Dr. Powell has been recognized for his expertise and work in his studies. In 2021, he was honored by WDIV and the Today Show as a change maker. In 2022, Dr. Powell continued the public conversation to understand the differences of Black Americans' unique risk of prostate cancer and population hereditary genetics during a discussion on Empowered with Angela T. Moore and in a barbershop with African American men.

Health Equity Book Club

In addition to quantitative data, it is important to acknowledge the nuanced experiences, cultural complexities and individual narratives that African Americans report about their health care. One way that Karmanos is opening a dialogue about these stories is through the quarterly Health Equity Book Club. Through reading and discussing texts that explore a range of topics related to equity in healthcare, this program educates healthcare providers on the history of systemic racism in medicine. It sets the stage for developing strategies and interventions to eliminate the impact of racial inequities in medical practice and society.

The group's first read was a 2007 book by Harriet A. Washington, “Medical Apartheid: The Dark History of Medical Experimentation on Black Americans from Colonial Times to the Present.” Washington's text presents a history of the medical industry's shocking mistreatment of African Americans, from slavery to now. Led by a diverse group of leaders from Karmanos and WSU, 115 readers attended this virtual discussion, where emotional and disturbing passages sparked deep conversation. The meeting concluded with a dialogue outlining steps medical providers can take to build trust with the African American community.

The reading community has grown to over 530 people. Many book club participants are physicians and staff members at Karmanos, McLaren Health Care, and other health care systems, physicians pursuing fellowships, professionals in higher education, students in residency and students studying public health, and patients and community members. Learn more about the Health Equity Book Club and the current book selection here.

Diversity and Inclusion Initiatives for Karmanos Employees

In addition to our work to understand and serve our African American patients' needs, Karmanos is committed to providing an inclusive environment for its employees. In 2020, Karmanos formally launched a Diversity and Inclusion Committee. Led by this committee, Karmanos integrates best practices in diversity, inclusion and cultural competence. The committee comprises members from many different areas of the organization, from leadership and administration to clinical staff and researchers. In addition to core members, the committee works with department leaders in identifying staff members to participate in initiatives to broaden the scope of voices and ideas.

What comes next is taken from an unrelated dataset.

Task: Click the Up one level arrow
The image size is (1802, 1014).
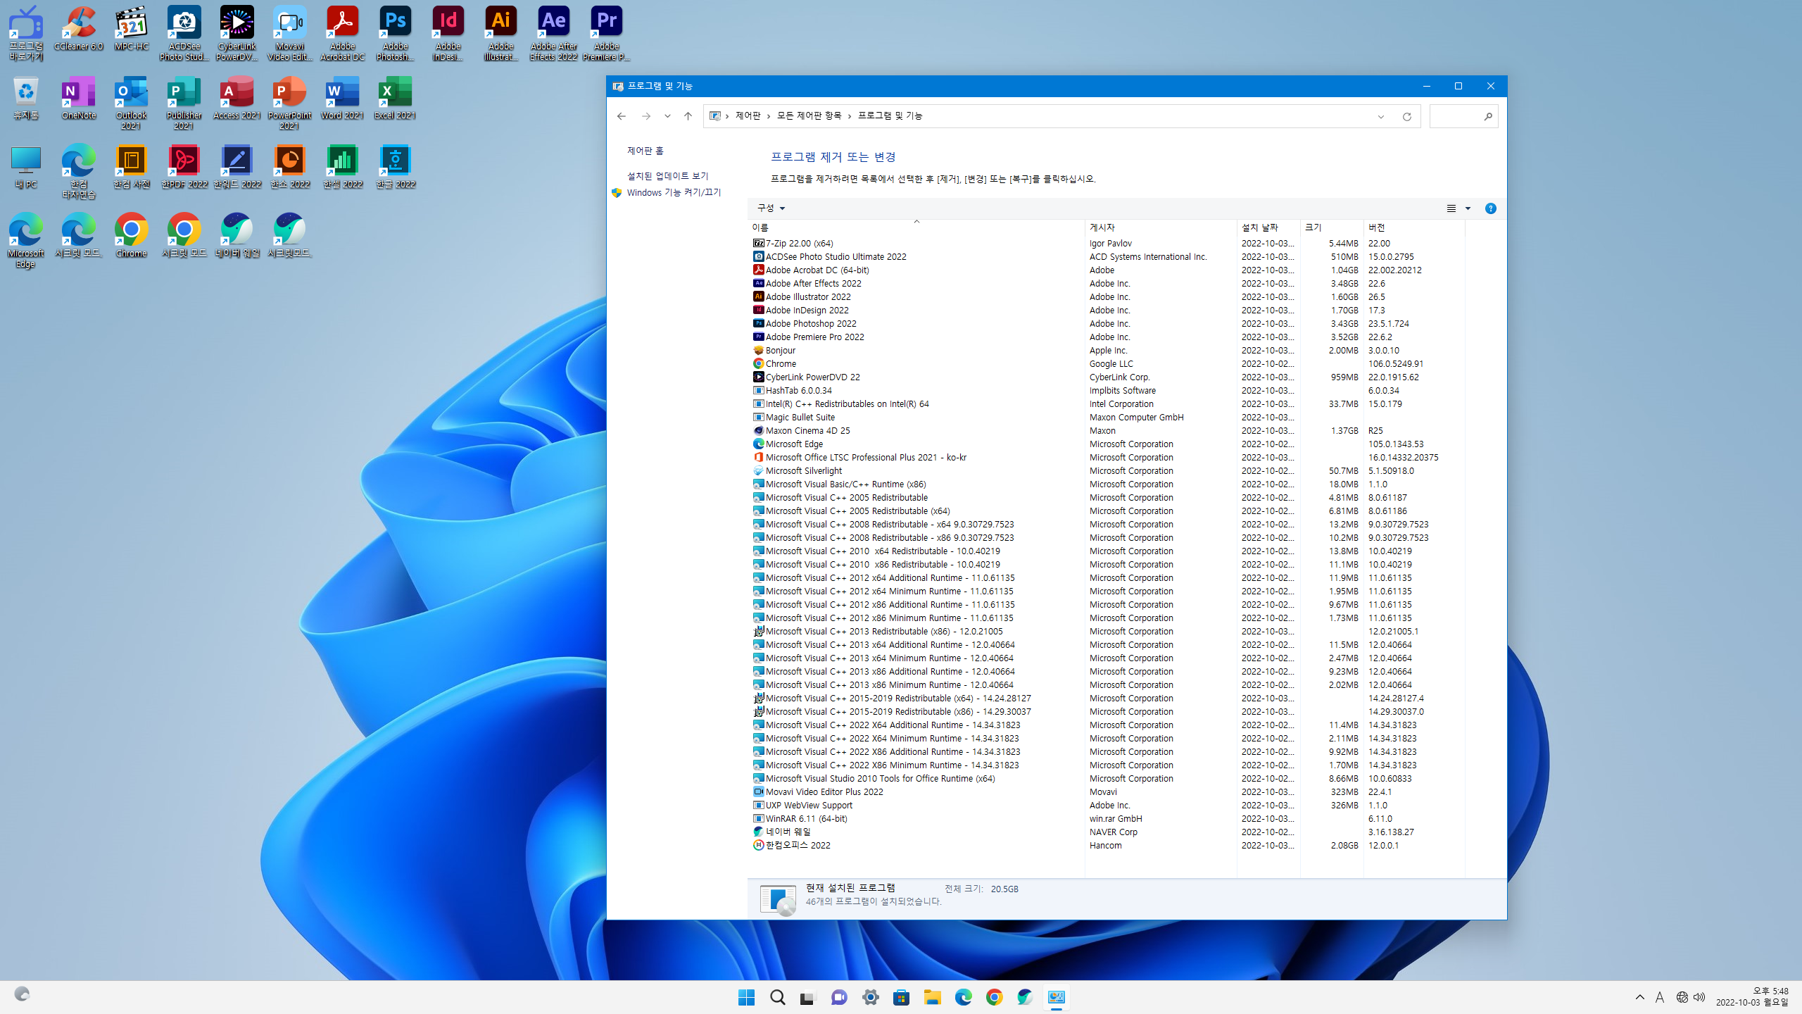Action: click(x=688, y=116)
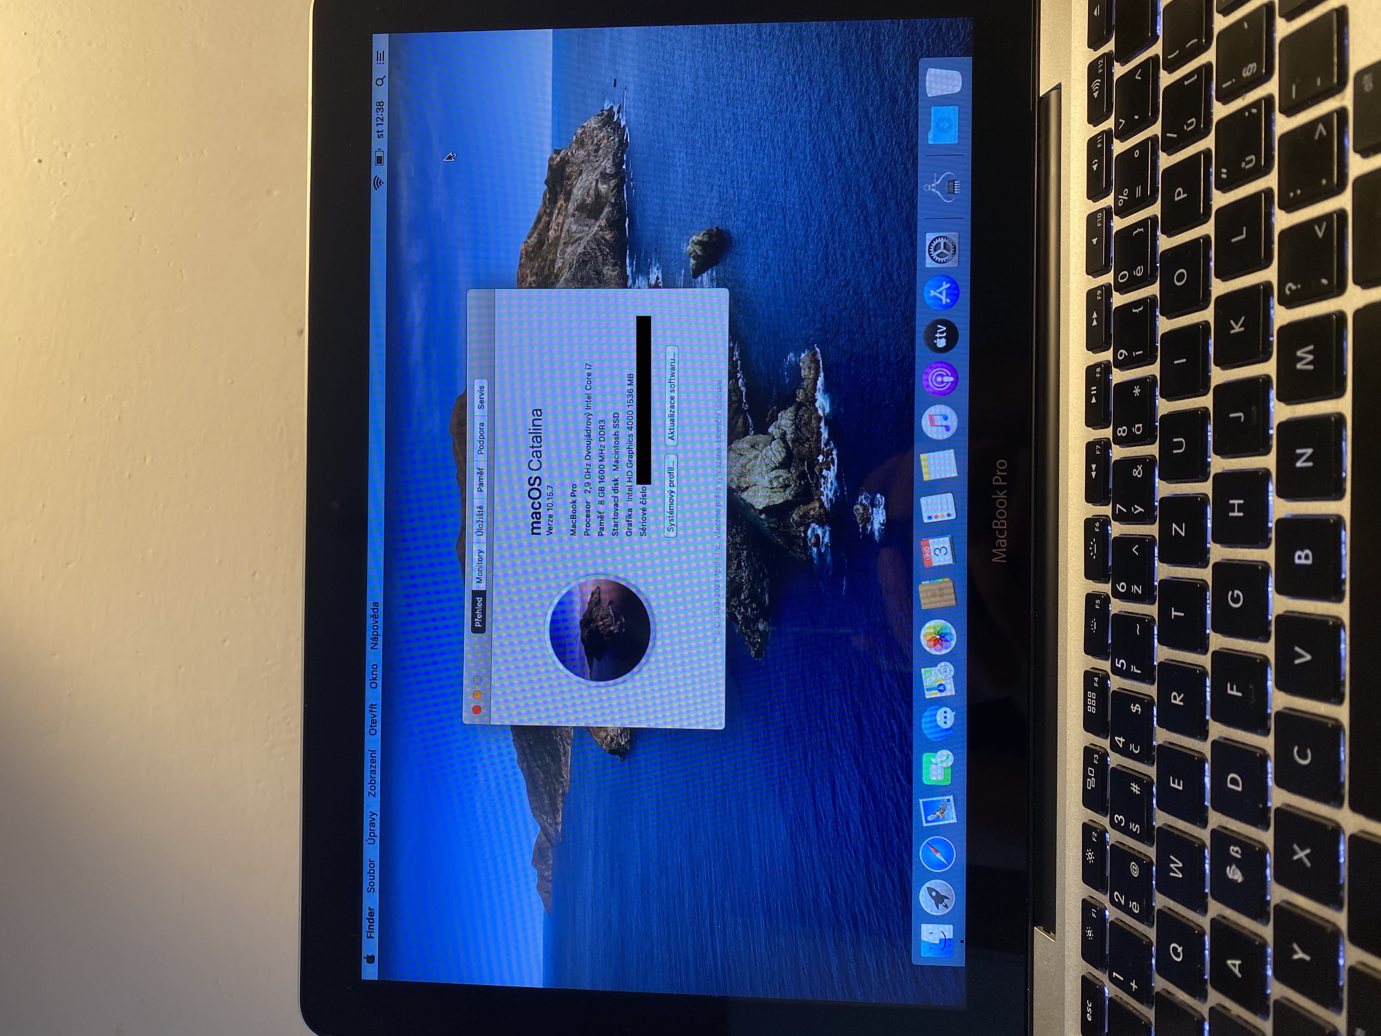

While much is being done at Karmanos to remedy the social and medical inequities experienced by African Americans, there is more work ahead. We are proud of our work and will continue to fight against disparities with the same enthusiasm we use to fight against cancer so our impact can grow. Black History Month reminds us to reflect on the past. We must take action in the present to repair broken systems to create a more equitable future. Karmanos will continue its commitment to serving the African American community with outstanding research and care. We will never stop striving for equality.